The US FDA has issued recommendations for healthcare providers for the potential use of ventilator splitters in situations in which no alternatives for invasive ventilatory support are available.
The FDA has told healthcare providers to first consider noninvasive ventilation options rather than sharing ventilators between patients. In the event NIV options are not possible, the FDA says authorized ventilator splitters should be limited to two patients with similar ventilatory demands and limited to a maximum of 48 hours. (See the full recommendations below.)
On March 25, 2020, the FDA issued an Emergency Use Authorization (EUA) that authorizes the emergency use of certain ventilators and ventilator accessories for treating patients during the COVID-19 pandemic to address the observed and anticipated shortages of ventilators and ventilator accessories. The FDA updates the list of authorized devices regularly, see Appendix B: Authorized Ventilators, Ventilator Tubing Connectors, and Ventilator Accessories.
Some of the challenges identified in reported clinical experience include:
- The need to continually balance differences in respiratory mechanics of both co-vented patients;
- The need for paralysis and deep sedation to prevent asynchrony;
- Swinging air from one co-vented patient to another (pendelluft), resulting in lung injury due to overdistension of the alveoli (volutrauma), or inspired carbon dioxide;
- The increased complexity of clinical decision making; and
- The lack of individual ventilator alarms to alert individual ventilation problems.
“These findings highlight the importance of only using ventilator splitters in situations where there are no other alternatives for invasive ventilation, and in accordance with the recommendations outlined [below],” the FDA said.
Considerations for Healthcare Providers
Healthcare providers and facilities should review the considerations listed below:
- Consider noninvasive ventilation such as high flow nasal oxygen or non-invasive positive pressure ventilation as a first option prior to using an authorized ventilator splitter.
- If invasive ventilation using an authorized ventilator splitter is the only option:
- Limit sharing of ventilation to two patients,
- Try to match patients based on similar ventilatory requirements,
- Limit duration of sharing ventilation to 48 hours,
- If possible, reserve at least one single patient ventilator for emergencies or to wean a patient off ventilation support
- Consider updated ventilator sharing protocols, such as the New York Presbyterian Ventilator Sharing Protocol: Dual-Patient Ventilation with a Single Mechanical Ventilator for Use during Critical Ventilator Shortages to minimize risk.

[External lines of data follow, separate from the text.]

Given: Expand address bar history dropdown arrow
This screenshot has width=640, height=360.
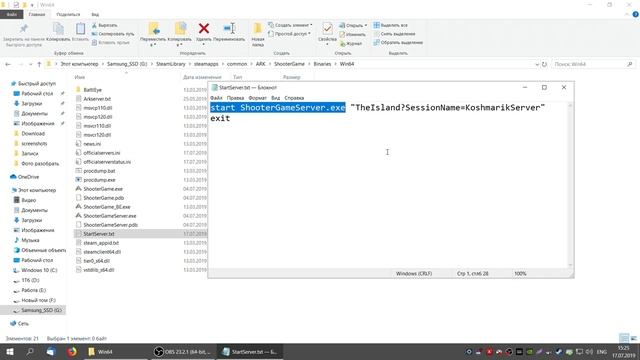Looking at the screenshot, I should click(x=537, y=64).
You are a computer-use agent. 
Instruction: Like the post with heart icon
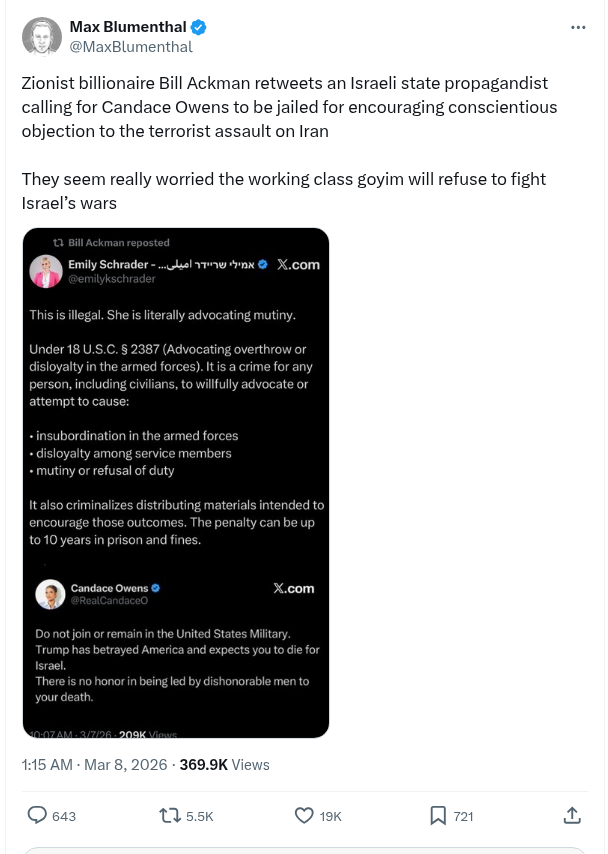pyautogui.click(x=304, y=816)
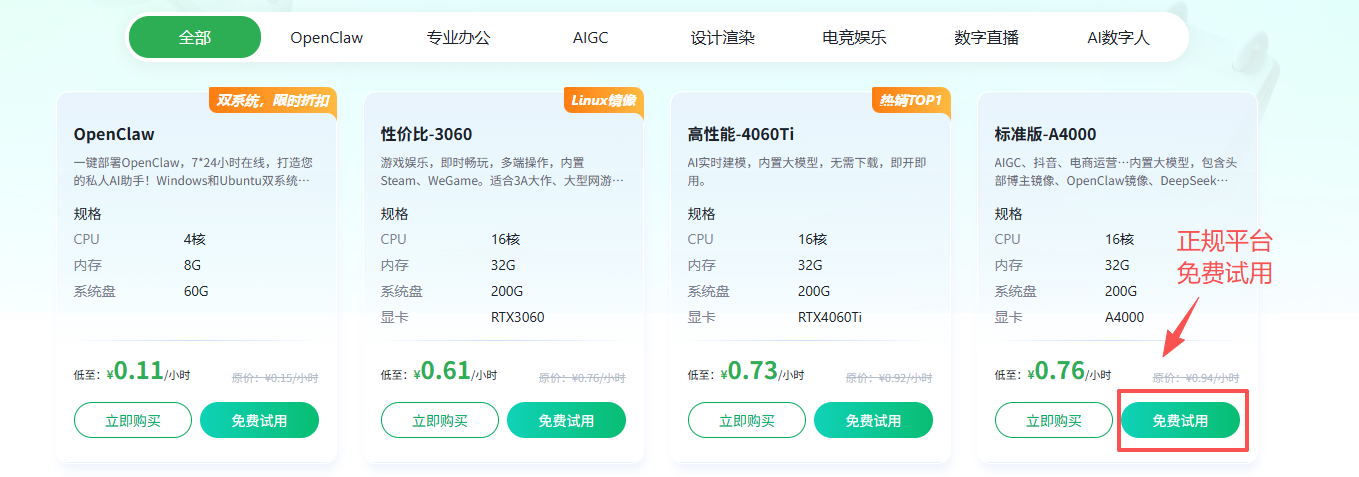This screenshot has width=1359, height=477.
Task: Click 免费试用 on the 性价比-3060 card
Action: 566,420
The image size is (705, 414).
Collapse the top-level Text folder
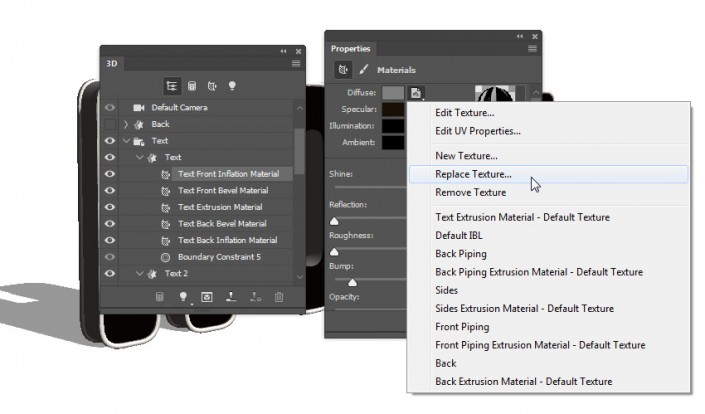126,141
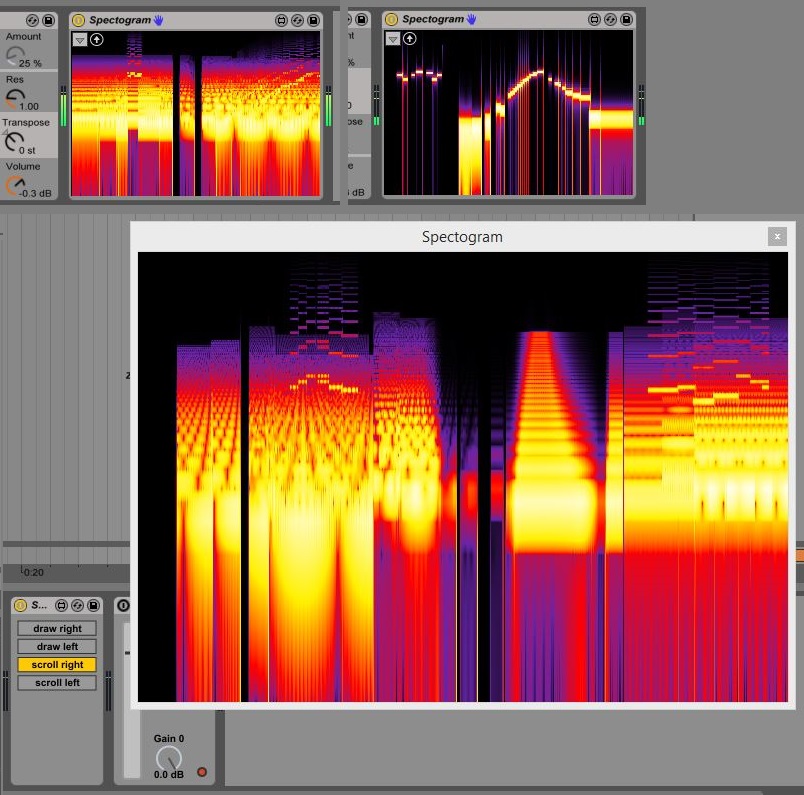Click the hot-swap preset icon on the first Spectogram
This screenshot has height=795, width=804.
pos(297,20)
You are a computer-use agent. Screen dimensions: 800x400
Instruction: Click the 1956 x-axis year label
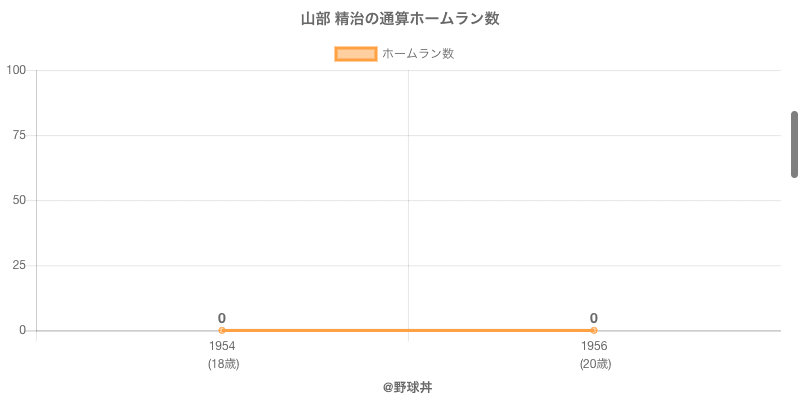594,346
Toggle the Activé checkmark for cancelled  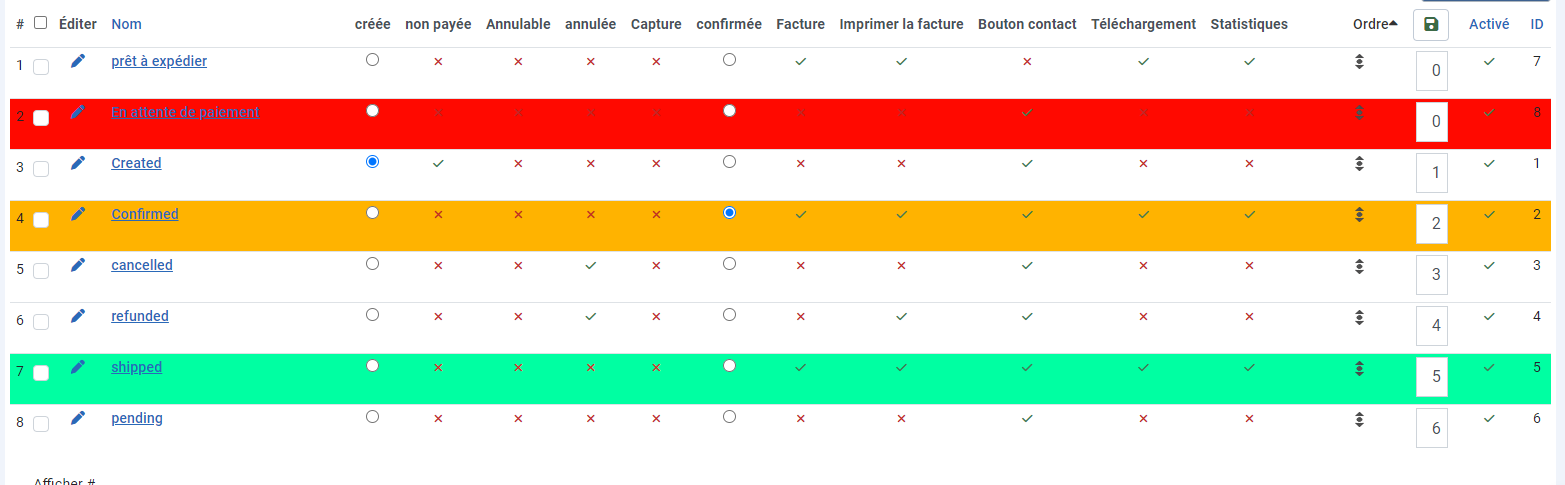[1489, 265]
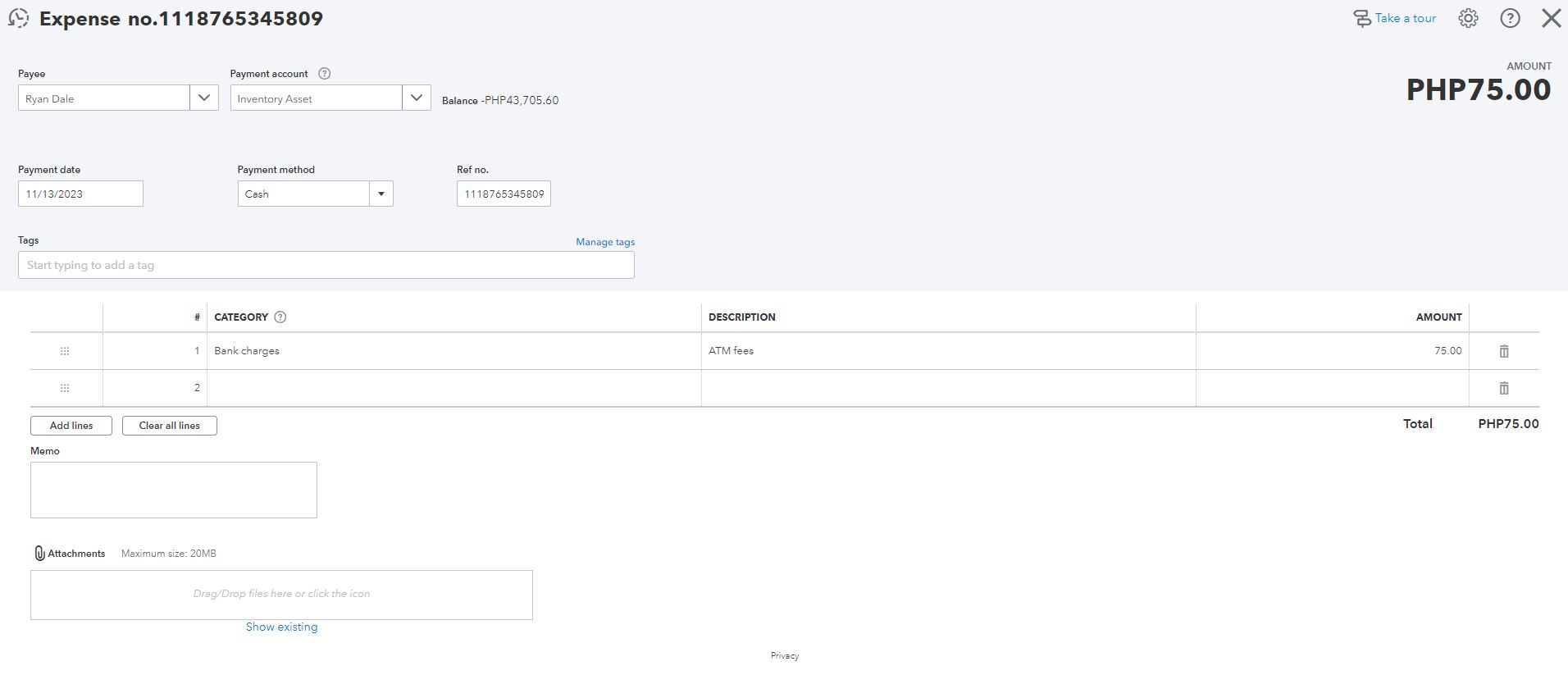Expand the Payee dropdown arrow
Image resolution: width=1568 pixels, height=675 pixels.
pyautogui.click(x=204, y=98)
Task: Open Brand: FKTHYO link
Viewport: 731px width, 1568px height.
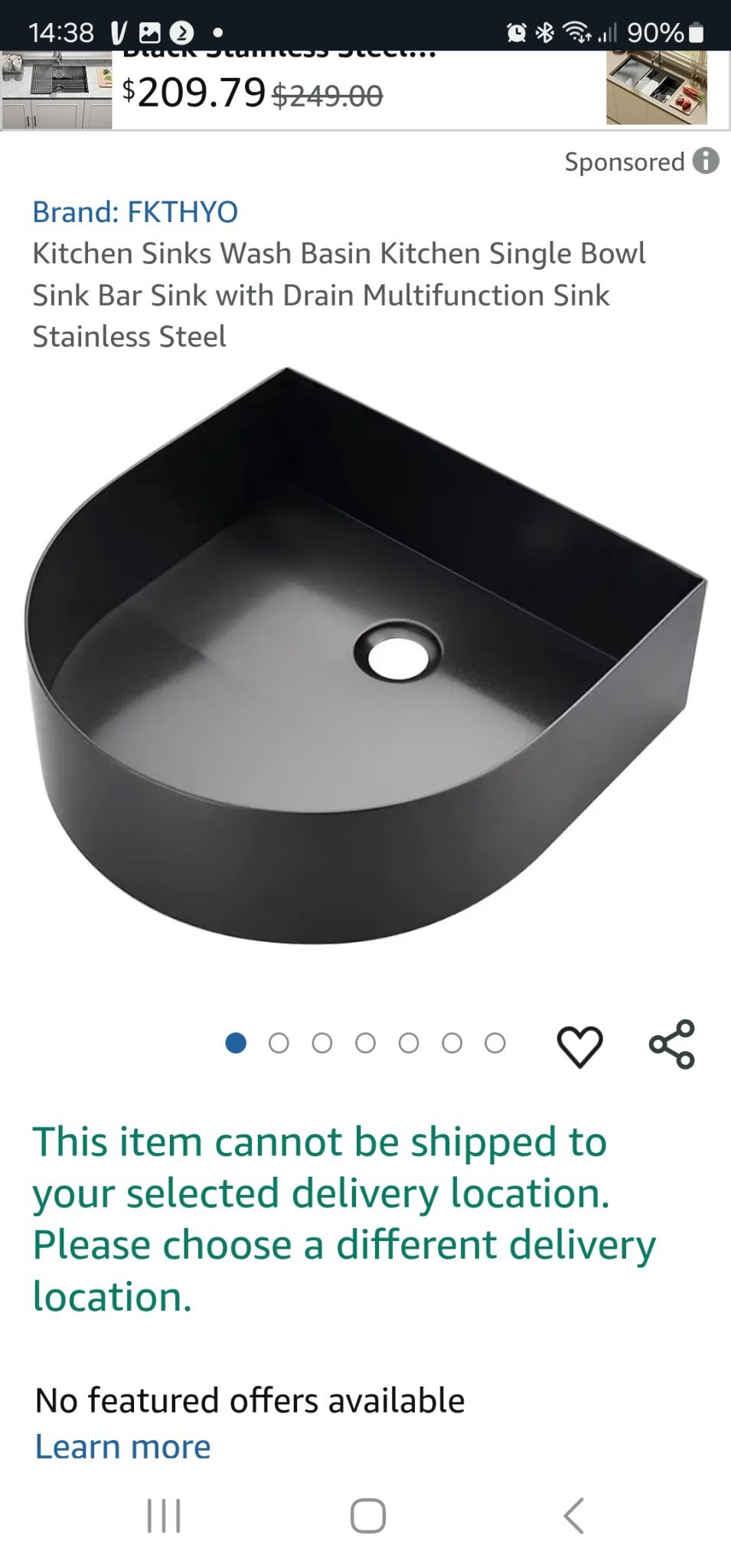Action: 135,212
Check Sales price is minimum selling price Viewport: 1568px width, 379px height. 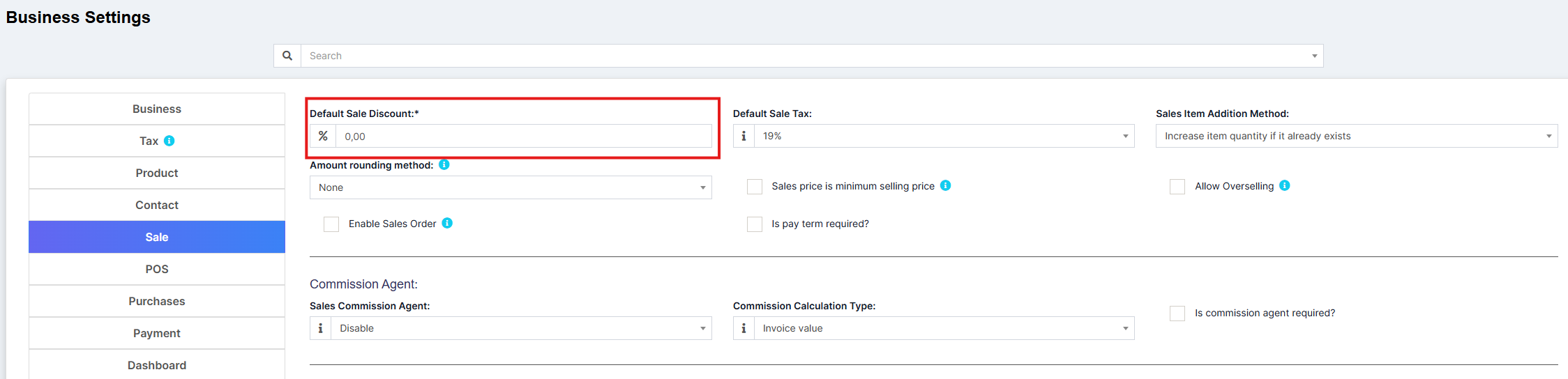754,187
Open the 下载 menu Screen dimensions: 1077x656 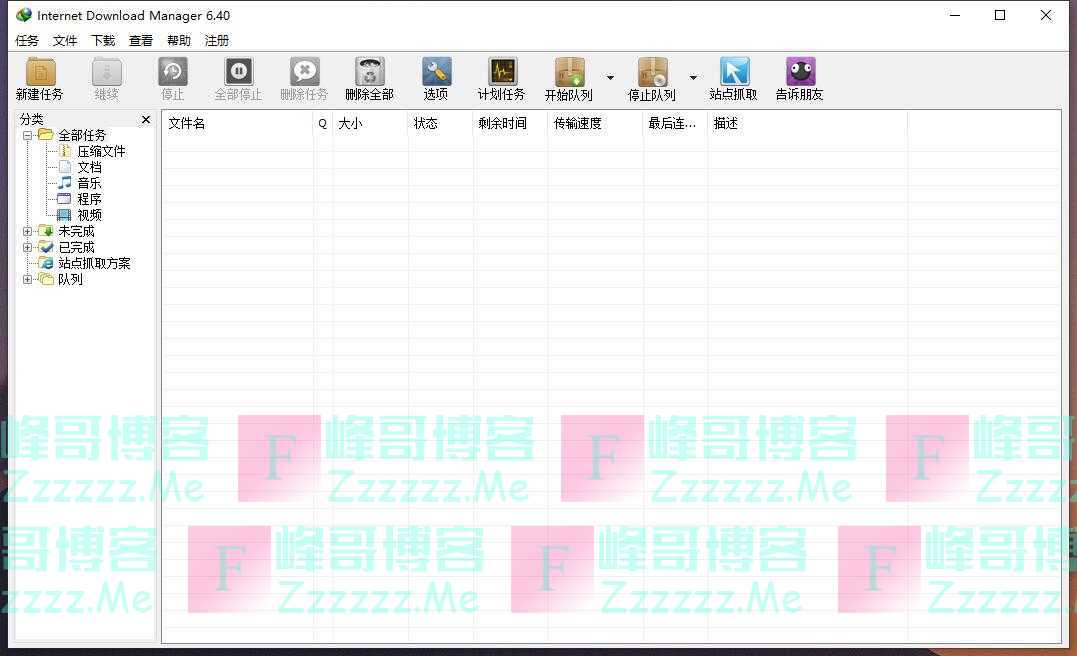[103, 41]
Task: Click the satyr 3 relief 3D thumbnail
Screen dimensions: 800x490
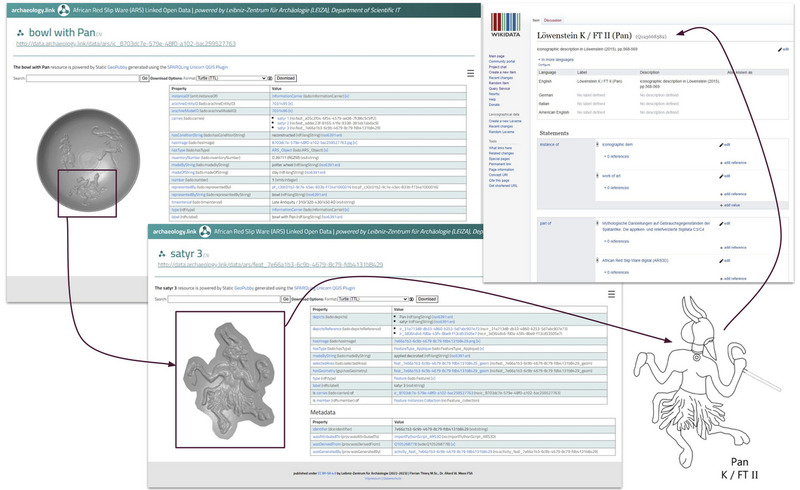Action: pyautogui.click(x=228, y=377)
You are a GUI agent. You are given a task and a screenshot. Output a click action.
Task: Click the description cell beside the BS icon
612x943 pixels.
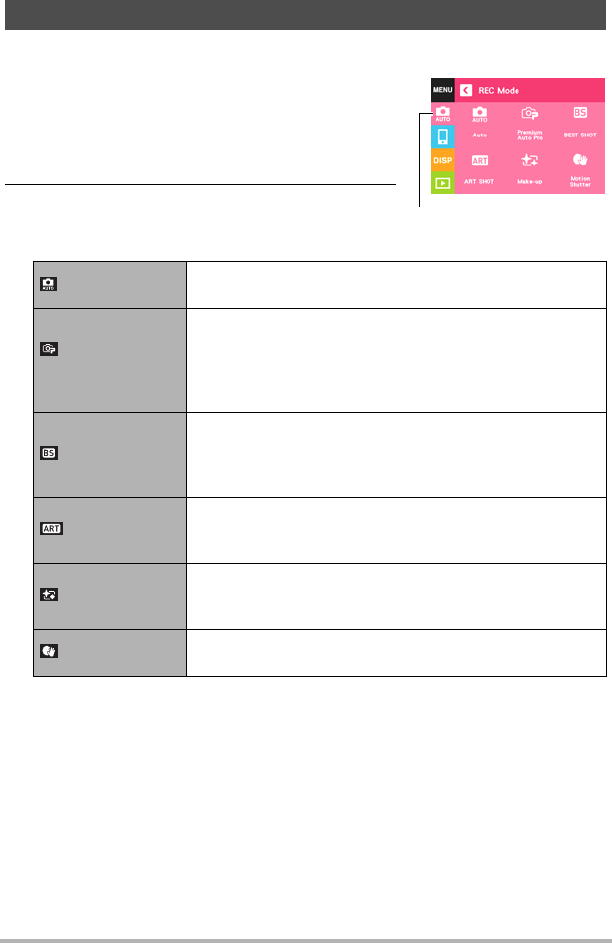point(397,454)
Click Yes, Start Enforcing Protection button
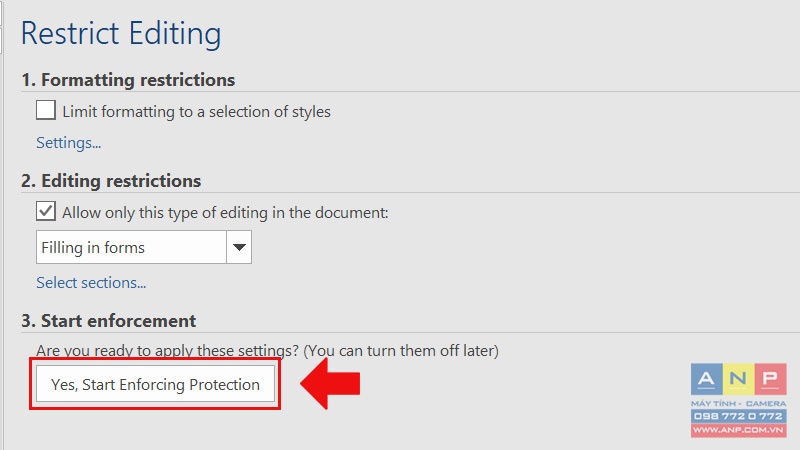This screenshot has width=800, height=450. [x=155, y=384]
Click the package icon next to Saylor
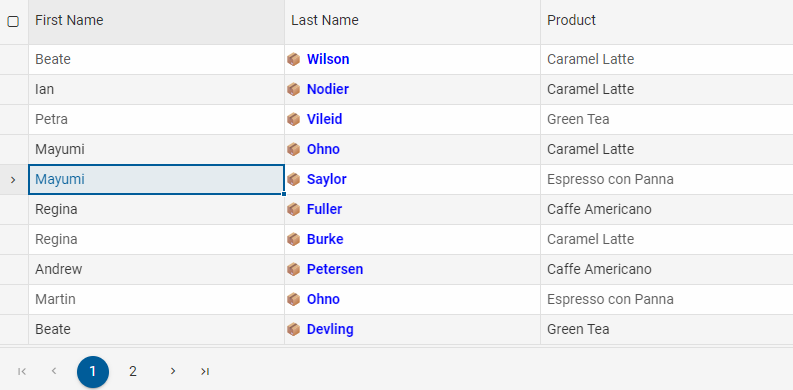Viewport: 793px width, 390px height. click(293, 180)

- The recent literature indicates that ventilator splitters that incorporate these features may reduce certain risks:
- One-way valves in the breathing circuit,
- Flow restrictors or pressure regulators at each inspiratory limb of the circuit,
- Individual positive end-expiratory pressure (PEEP) valves,
- Inspiratory and expiratory tidal volume sensors, and
- Pressure sensors.
“Although the FDA has not received any adverse event reports related to the use of ventilator splitters authorized for emergency use during the COVID-19 pandemic, recent literature describes risks that may be associated with using certain ventilator splitters. After considering this recent literature, the FDA is informing healthcare providers and health care facilities that the literature indicates that certain features are associated with better performance,” the FDA said in an advisory.